Tarzan of the Apes is a novel written by Edgar Rice Burroughs, the first in a series of books about the title character Tarzan. It was first published in the pulp magazine All-Story Magazine in October, 1912. The character was so popular that Burroughs continued the series into the 1940s with two dozen sequels. For the novel's centennial anniversary, Library of America published a hardcover edition based on the original book in April 2012 with an introduction by Thomas Mallon (ISBN 978-1-59853-164-0).

Plot summary[edit]

The novel tells the story of John Clayton, born in the western coastal jungles of equatorial Africa to a marooned couple from England, John and Alice (Rutherford) Clayton, Lord and Lady Greystoke. Adopted as an infant by the she-ape Kala after his parents die (his mother dies of natural causes on Tarzan's first birthday, and his father is killed by the savage king ape Kerchak), Clayton is named "Tarzan" ("White Skin" in the ape language) and raised in ignorance of his human heritage.

Feeling alienated from his peers due to their physical differences, he discovers his true parents' cabin, where he first learns of others like himself in their books, with which he eventually teaches himself to read.

On his return from one visit to the cabin, he is attacked by a huge gorilla which he manages to kill with his father's knife, although he is terribly wounded in the struggle. As he grows up, Tarzan becomes a skilled hunter, gradually arousing the jealousy of Kerchak, the ape leader.

Later, an African tribe settles in the area, and Kala is killed by one of its hunters. Avenging himself on the killer, Tarzan begins an antagonistic relationship with the tribe, raiding its village for weapons and practicing cruel pranks on them. They, in turn, regard him as an evil spirit and attempt to placate him.

The twelve short stories Burroughs wrote later and collected as Jungle Tales of Tarzan occur in the period immediately following the arrival of the natives, the killing of Kala, and Tarzan's vengeance.

Finally Tarzan has amassed so much credit among the apes of the tribe that the envious Kerchak at last attacks him. In the ensuing battle Tarzan kills Kerchak and takes his place as "king" of the apes.

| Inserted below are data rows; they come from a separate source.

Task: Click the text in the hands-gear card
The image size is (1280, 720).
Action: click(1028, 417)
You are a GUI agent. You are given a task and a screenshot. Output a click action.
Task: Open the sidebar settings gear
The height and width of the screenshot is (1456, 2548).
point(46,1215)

Subsequently, a new party of whites is marooned on the coast, including Jane Porter, the first white woman Tarzan has ever seen. Tarzan's cousin, William Cecil Clayton, unwitting usurper of the ape man's ancestral English estate, is also among the party. Tarzan spies on the newcomers, aids them, and saves Jane from the perils of the jungle. Absent when they are rescued, he is introduced further into the mysteries of civilization by French Naval Officer Paul D'Arnot, whom he saves from the natives. D'Arnot teaches Tarzan French and how to behave among white men, as well as serving as his guide to the nearest colonial outposts.

Ultimately, Tarzan travels to Jane's native Baltimore, Maryland only to find that she is now in the woods of Wisconsin. Tarzan finally meets Jane in Wisconsin where they renew their acquaintance and he learns the bitter news that she has become engaged to William Clayton. Meanwhile, clues from his parents' cabin have enabled D'Arnot to prove Tarzan's true identity. Instead of claiming his inheritance, Tarzan chooses to conceal his identity and renounce his heritage for the sake of Jane's happiness.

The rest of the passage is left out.